Ball Joint Inspection and Diagnosis
Ball joints fasten the spindle to the control arm, providing a pivot point for steering and up and down movement as the vehicle travels over bumps in the road. A worn ball joint reveals itself as a thunking or popping noise when the vehicle hits a bump or when turning at low speeds.
Conventional SLA suspension systems found on trucks and many rear-wheel-drive vehicles contain two ball joints; an upper and a lower. The vehicle's weight transfers through the load-bearing ball joint. The other ball joint is considered the follower ball joint. The lower ball joint on a vehicle with MacPherson struts is a follower joint. Because load-bearing ball joints carry vehicle weight, they usually wear first.

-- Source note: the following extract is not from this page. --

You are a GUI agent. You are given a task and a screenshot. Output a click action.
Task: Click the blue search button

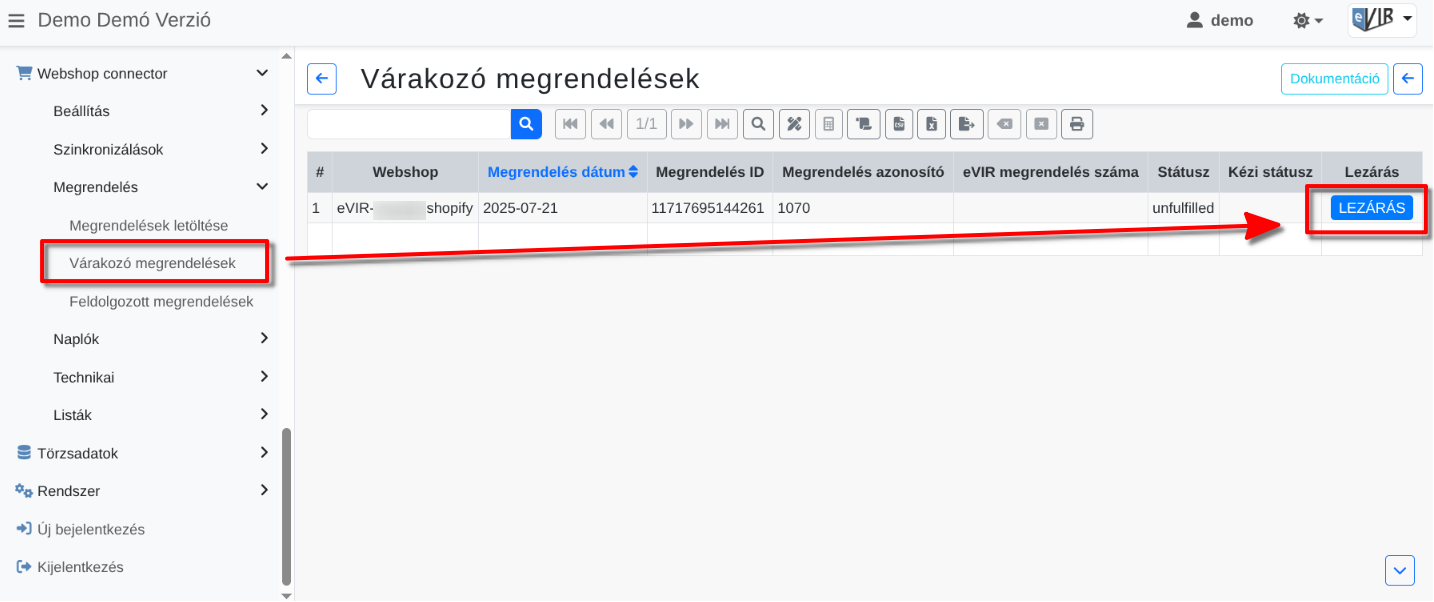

If the coil spring is seated between the frame and the lower control arm, the lower ball joint is the load-carrying joint. To unload the lower ball joint, place a jack under the control arm close to the ball joint and raise the tire off the ground about two inches. Rock the tire up and down and in and out to check for excessive movement. Like most end play measurements, use a dial indicator for precise measurements; as a rule of thumb, the reading should not exceed .050".

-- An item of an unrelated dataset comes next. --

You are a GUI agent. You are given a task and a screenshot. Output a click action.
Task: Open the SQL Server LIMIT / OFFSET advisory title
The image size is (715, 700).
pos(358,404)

If the coil is seated between the upper control arm and the frame, the upper ball joint is the load-carrying joint. In this case, place the jack under the frame instead.
Today's ball joints usually have a plastic insert and do not contain a grease fitting. Some ball joints contain a wear indicator and need replacement when grease fitting extends out from the base of the joint. Others need replacement when the fitting sinks into the base of the joint. Some ball joints need replacement when the grease fitting wiggles and feels loose in the base. Check with the vehicle's manufacturer for details.